# start of DATASET EXTRACT

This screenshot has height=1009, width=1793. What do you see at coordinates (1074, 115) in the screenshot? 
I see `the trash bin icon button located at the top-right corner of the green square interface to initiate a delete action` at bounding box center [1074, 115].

# end of DATASET EXTRACT
# start of DATASET EXTRACT

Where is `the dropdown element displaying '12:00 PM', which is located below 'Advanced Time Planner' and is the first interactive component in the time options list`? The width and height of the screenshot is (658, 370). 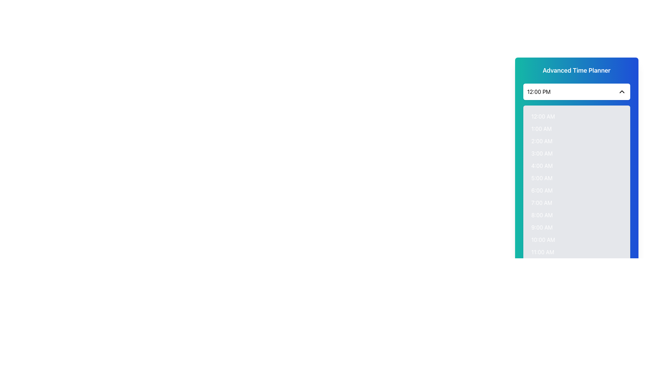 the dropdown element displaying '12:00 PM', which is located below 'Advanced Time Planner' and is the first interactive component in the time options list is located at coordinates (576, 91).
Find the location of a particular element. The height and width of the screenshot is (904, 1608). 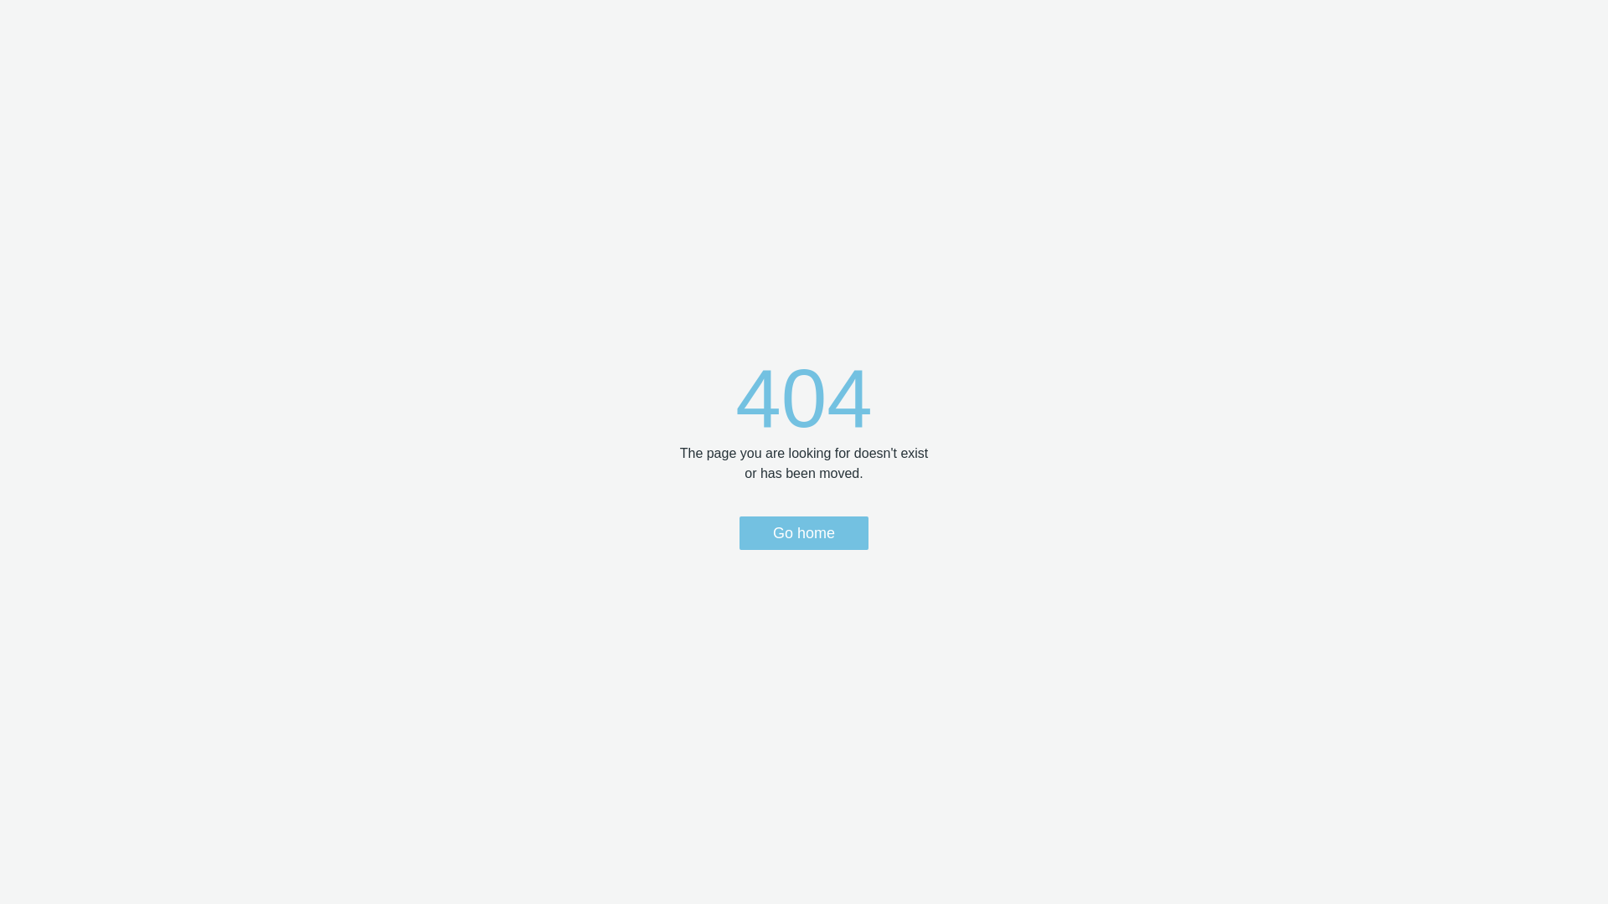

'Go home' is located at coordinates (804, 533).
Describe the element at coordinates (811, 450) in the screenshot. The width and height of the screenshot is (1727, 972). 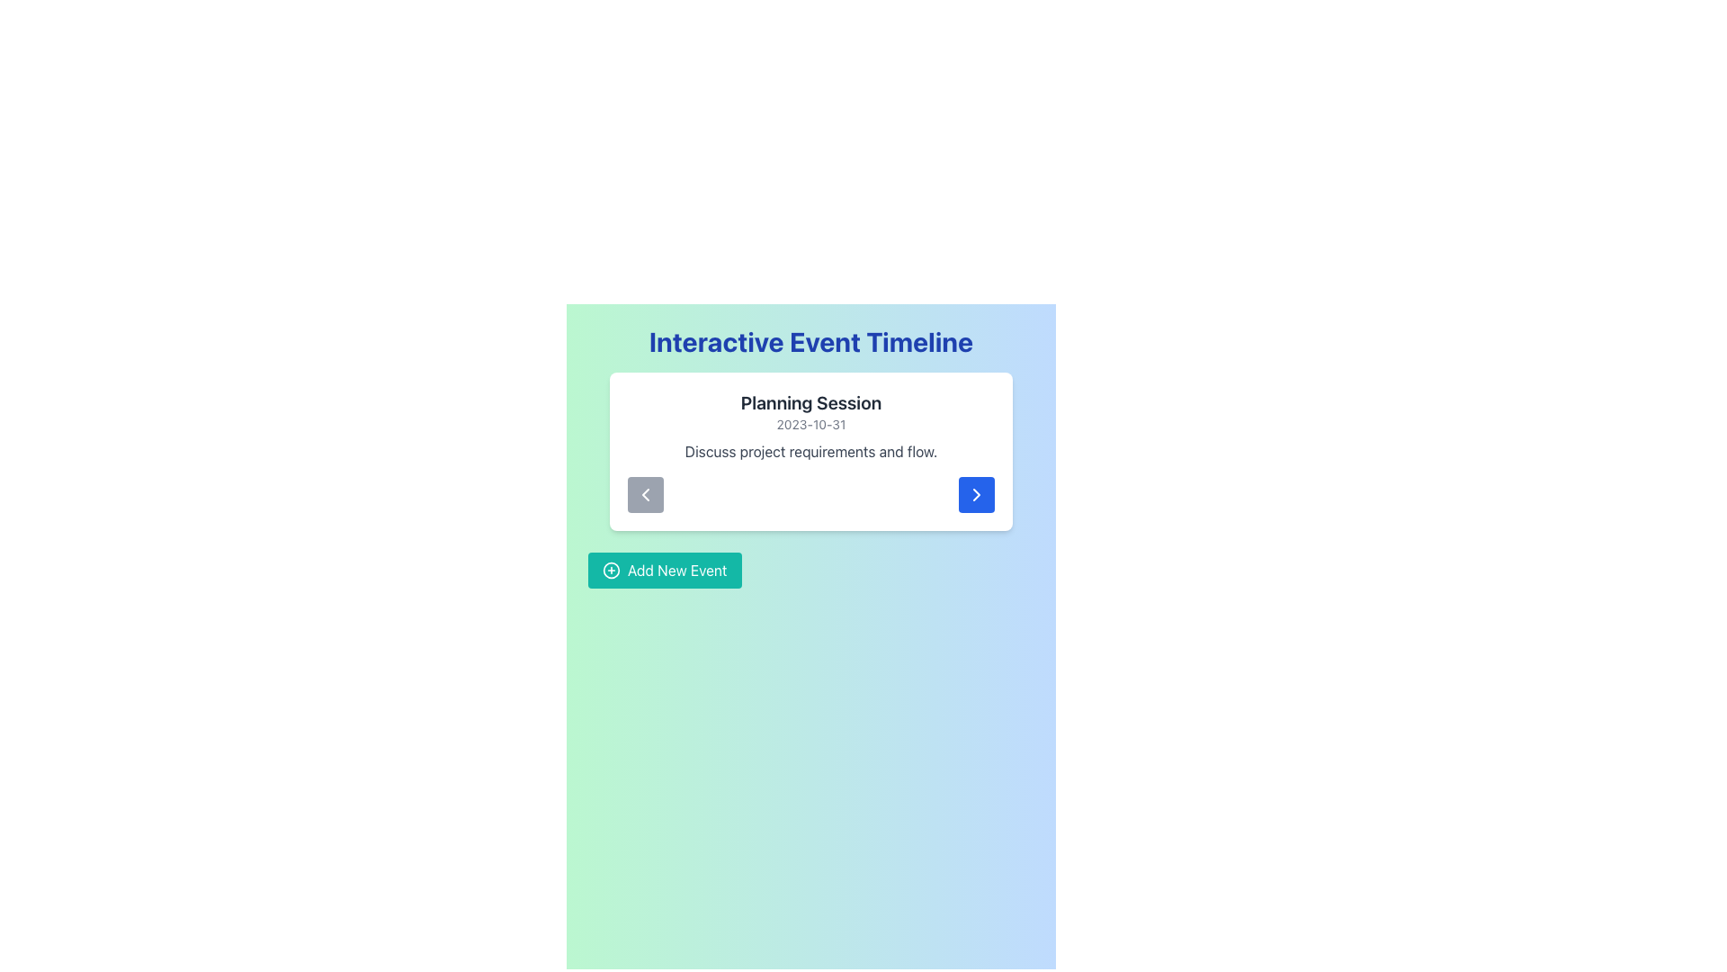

# end of DATASET EXTRACT

:: WHAT THE EXERCISE ASKS ::
Write out the lines from the line with "This screenshot has" up to and including the line with "center [1074, 115].", copying each one exactly.

:: OUTPUT FOR THIS EXERCISE ::
This screenshot has height=1009, width=1793. What do you see at coordinates (1074, 115) in the screenshot? 
I see `the trash bin icon button located at the top-right corner of the green square interface to initiate a delete action` at bounding box center [1074, 115].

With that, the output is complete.